The nave arcades and the greater part of the aisle walls were rebuilt in the 15th century but the 13th century west and south doorways were preserved. In 1756 the tower arches were removed and loftier ones inserted, as it appears that the floor of the original belfry was so low as to obstruct the perspective view of the church, but these alterations weakened the whole structure and 30 years later the tower became dangerous. In 1785, after a protracted wrangle between the rector and members of the vestry, who were not prepared to embark on what they considered extravagant repairs, the tower was underpinned with timber. However, in 1799 the tower had become so dangerous that it was taken down to the level of the crossing arches and finally in 1801 the belfry floor fell in. The new tower, which was erected in brick, was essentially as is seen today in size and shape. At the same time the transepts were demolished and the chancel shortened almost out of existence.

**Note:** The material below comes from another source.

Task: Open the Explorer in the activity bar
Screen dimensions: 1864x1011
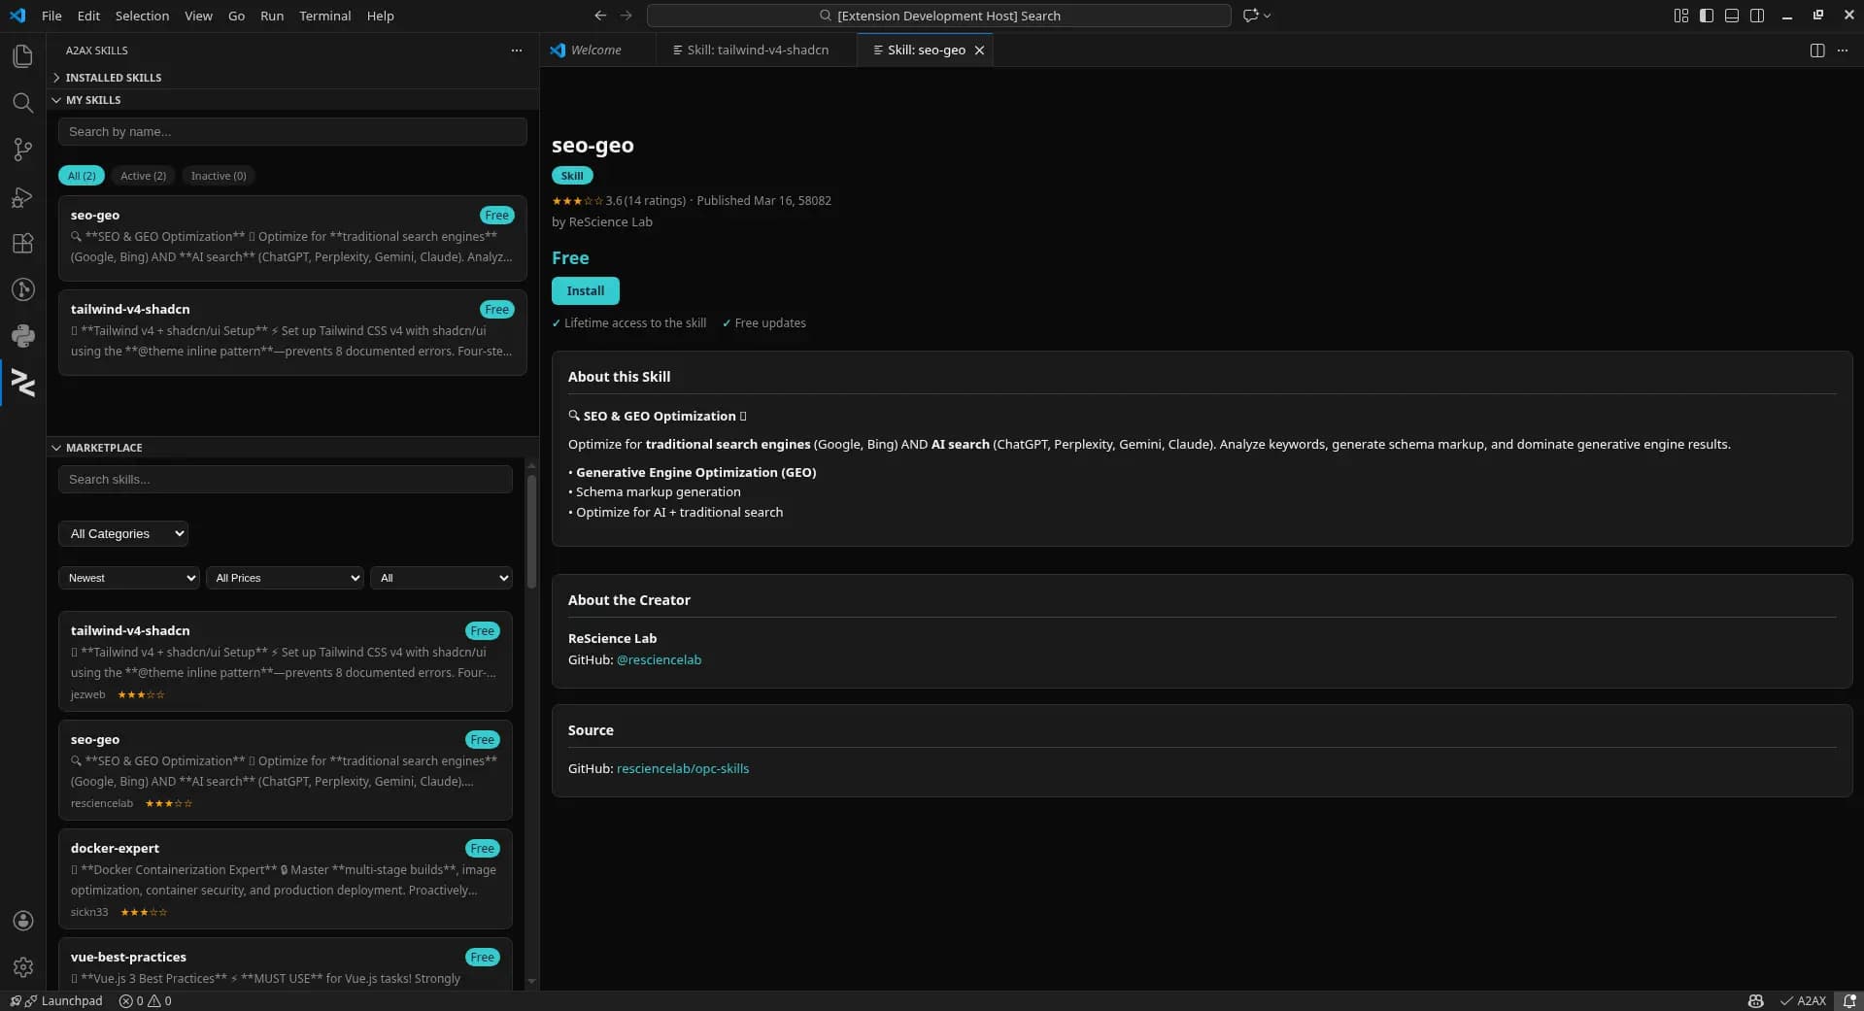Action: pyautogui.click(x=21, y=55)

In 1893, after he had completed his restoration of the Cathedral and Abbey Church, Lord Grimthorpe took it upon himself to restore St Peter's at his own expense. Reportedly only an hour-and-a-half's examination of the church enabled him to decide "what is necessary and desirable to do in the way of restoring it to a safe and creditable condition as far as the modern alterations leave it possible". He lengthened the chancel and the nave by one bay each. He also widened the church by demolishing the north wall of the nave and building a new north wall outside the line of the old one. The west end is similar in design to that of the north transept in the abbey with a rose window flanked by turrets. Lord Grimthorpe also raised the roof with a steeper pitch and evidence of the previous flatter pitched nave roof can be seen on the western face of the chancel arch. The angel corbels which held the beams of that roof have been left in their original position.

==Present==
Each Sunday there is a traditional 8am service, a 10am Communion Service and a 6.30pm Evensong sung by a robed choir. The three-manual organ, by Mander Organs, was installed in 2005–6.

In the popular BBC soap opera EastEnders, Ricky and Bianca's second wedding was filmed inside and outside the church.

Anne Hollinghurst served as St Peter's vicar (the first woman to so serve) from 2010 to 2015 when she became one of the first women to be a Church of England bishop, after being appointed the Bishop of Aston in the Diocese of Birmingham.

The current vicar is the Revd Canon Mark Dearnley, and the Revd Liz Guest is Associate Priest with special responsibility for children and families.